Yes, I paste stuff in from larger projects all the time.
I'm very selective about what I give them. For example, if I'm working on a Django project I'll paste in just the Django ORM models for the part of the codebase I'm working on - that's enough for it to spit out forms and views and templates, it doesn't need to know about other parts of the codebase.
Another trick I sometimes use is Claude Projects, which allow you to paste up to 200,000 tokens into persistent context for a model. That's enough to fit a LOT of code, so I've occasionally dumped my entire codebase (using my https://github.com/simonw/files-to-prompt/ tool) in there, or selected pieces that are important like the model and URL definitions.
That's one take I'm trying to take with https://www.flyde.dev.
Build that higher-level abstraction that allows LLM to shine and us humans to enjoy a more effective way to view and control its outcome.
I know it's not what you meant, but tbh I don't think going deeper than Haskell on type-system power is the route to achieve mass adoption.
> With a sufficiently advanced type system, you could lay out high level building blocks, such as function definitions, and let the LLM go wild, and then if things compile there's a high chance it's correct. Or maybe even a formal proof things are correct.
A formal proof is simply a type that allows only the correct implementation at the term level. And specifying this takes ages, as in hundreds of times longer than just writing it out. So you want to use an LLM to save this 1% of time after you've done all the hard work of specifying what the only correct implementation is?
I'm not sure how much things have changed but I tried to use GPT-4 when it first came out to build a library on top of Scala + Shapeless and it utterly failed. Unless you can somehow wire in an LSP per language as an agent and have it work through the type errors as it tries to create code, I can't see where we'll ever get to a place where LLMs can work with strongly typed languages and produce compliant code.
Even with, the aforementioned "have an LSP agent work through type errors", it may be faster to just do it yourself than wait for an LLM to spit out what may be correct.
Oh, I’ve found Claude 3.5 to be better but still pointless. To be specific, it generates code that does what I ask (roughly) but…

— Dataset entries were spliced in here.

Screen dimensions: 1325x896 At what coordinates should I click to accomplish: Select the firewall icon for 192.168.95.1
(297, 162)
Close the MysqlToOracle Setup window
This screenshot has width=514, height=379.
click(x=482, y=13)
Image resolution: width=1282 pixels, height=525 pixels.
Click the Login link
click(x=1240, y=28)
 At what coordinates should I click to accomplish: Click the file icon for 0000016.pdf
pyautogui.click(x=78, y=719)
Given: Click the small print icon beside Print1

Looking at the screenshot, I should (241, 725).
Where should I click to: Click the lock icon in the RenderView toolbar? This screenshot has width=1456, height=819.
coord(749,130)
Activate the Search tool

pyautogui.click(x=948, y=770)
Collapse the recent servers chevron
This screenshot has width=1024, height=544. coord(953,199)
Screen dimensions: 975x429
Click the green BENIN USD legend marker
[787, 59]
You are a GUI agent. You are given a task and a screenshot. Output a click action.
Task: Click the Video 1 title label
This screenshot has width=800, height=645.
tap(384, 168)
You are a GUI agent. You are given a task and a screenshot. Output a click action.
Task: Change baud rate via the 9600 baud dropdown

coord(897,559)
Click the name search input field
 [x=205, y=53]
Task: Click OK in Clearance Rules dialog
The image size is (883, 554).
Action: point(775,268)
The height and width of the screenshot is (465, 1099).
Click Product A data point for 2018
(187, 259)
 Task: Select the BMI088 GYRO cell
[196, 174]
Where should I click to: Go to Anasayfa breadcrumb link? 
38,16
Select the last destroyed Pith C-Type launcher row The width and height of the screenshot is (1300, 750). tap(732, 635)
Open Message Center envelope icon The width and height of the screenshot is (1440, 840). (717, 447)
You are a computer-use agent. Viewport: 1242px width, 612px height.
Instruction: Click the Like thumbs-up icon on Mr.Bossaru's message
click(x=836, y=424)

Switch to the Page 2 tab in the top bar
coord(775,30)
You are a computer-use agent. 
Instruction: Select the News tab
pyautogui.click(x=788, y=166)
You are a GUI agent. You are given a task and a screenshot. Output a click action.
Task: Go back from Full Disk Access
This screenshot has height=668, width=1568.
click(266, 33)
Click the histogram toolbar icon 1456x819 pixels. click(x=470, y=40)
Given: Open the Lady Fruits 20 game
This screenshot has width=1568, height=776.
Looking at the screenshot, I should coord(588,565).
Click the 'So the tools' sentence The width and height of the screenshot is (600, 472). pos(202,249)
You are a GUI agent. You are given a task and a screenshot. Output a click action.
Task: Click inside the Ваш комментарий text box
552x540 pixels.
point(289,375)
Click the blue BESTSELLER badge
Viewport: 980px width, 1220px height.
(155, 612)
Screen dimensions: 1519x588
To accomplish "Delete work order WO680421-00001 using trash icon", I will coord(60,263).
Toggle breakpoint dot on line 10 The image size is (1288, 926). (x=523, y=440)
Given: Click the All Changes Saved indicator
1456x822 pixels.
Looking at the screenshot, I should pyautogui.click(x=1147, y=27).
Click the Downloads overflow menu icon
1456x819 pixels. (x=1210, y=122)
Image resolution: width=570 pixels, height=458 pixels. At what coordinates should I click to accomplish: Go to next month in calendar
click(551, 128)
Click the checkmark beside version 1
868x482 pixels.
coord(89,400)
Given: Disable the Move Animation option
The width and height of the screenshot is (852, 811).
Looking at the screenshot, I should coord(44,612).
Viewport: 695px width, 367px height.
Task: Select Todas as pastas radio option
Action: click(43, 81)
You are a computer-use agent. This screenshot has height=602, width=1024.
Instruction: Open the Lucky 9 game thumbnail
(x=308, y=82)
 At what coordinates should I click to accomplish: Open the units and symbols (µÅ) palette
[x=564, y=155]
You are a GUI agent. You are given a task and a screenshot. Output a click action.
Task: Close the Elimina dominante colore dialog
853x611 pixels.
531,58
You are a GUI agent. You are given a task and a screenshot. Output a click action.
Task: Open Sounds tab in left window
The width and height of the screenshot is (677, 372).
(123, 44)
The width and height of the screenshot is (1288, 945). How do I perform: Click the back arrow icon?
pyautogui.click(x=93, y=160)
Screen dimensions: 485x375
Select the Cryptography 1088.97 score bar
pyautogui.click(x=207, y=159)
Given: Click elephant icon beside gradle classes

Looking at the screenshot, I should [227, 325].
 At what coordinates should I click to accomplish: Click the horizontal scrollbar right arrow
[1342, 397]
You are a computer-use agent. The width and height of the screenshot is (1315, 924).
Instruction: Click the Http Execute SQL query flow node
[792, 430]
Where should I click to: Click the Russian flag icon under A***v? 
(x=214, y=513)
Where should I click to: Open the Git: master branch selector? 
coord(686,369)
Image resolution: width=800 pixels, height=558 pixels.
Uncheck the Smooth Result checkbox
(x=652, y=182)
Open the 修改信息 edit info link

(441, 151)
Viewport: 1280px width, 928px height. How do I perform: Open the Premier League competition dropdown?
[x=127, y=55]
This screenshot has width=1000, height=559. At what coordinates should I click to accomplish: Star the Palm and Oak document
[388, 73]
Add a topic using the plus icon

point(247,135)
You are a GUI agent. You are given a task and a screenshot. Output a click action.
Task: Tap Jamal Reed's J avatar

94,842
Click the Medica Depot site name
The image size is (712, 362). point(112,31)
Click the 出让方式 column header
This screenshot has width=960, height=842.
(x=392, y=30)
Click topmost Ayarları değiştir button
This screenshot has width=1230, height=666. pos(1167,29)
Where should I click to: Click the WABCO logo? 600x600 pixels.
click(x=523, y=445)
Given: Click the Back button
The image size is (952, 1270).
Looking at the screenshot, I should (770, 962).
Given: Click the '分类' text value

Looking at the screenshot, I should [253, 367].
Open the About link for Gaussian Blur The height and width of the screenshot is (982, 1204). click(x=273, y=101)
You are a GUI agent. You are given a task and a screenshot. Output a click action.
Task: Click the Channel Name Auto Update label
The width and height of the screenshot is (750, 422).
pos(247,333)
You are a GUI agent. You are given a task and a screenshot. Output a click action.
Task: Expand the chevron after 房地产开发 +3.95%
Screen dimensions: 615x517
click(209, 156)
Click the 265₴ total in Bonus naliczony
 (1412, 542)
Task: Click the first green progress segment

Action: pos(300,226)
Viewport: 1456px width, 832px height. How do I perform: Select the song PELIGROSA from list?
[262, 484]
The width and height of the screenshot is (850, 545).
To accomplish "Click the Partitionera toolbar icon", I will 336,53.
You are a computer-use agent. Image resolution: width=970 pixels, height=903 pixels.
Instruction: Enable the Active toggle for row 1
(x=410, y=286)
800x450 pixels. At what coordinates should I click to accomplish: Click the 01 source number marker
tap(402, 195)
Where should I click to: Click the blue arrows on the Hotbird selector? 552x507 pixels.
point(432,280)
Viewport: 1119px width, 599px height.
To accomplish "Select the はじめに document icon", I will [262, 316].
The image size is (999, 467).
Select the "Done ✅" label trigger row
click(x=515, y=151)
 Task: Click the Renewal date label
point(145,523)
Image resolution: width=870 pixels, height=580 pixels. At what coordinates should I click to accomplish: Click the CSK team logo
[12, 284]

- Has obvious bugs, many at runtime
- Has subtle bugs.
- Is inefficient.
All of which it will generally fix when asked. But how useful is it if I need to know all the problems with its code beforehand? Then it responds with the same-ish wrong answer the next time.
Claude 3.5 is good, however, it's "Type comprehension" is really basic. That was my experience with it when using Rust. It still can't create an internal mental model of the types and how to link them together. It'll also, at some points, start to heavily hallucinate functions and stuff.
Glad to know I’m not the only one who has had difficulties getting reasonable Scala code from an LLM. While I agree that LSP integration would likely help with generating or debugging production-quality code, I’d also suggest that the need for an LSP demonstrates these models’ inability to reason—at least about code. Perhaps they were trained more deeply and carefully on the marketing or “getting started” pages for the libraries and languages I need to use and not as much on examples of production-quality code repositories that make use of those languages/libs/tools.
I was blown away when I realized some Haskell functions have only one possible definition, for example. I think most people haven't worked with type systems like this, and there are type systems far more powerful than Haskell's, such as dependant types.
There's not much reason to worry about low level quality standards so long as you know it's correct from a high level. I don't think we've seen what a deep integration between a LLM and a programming language can do, where the type system helps validate the LLM output, and the LLM has a type checker integrated into its training process.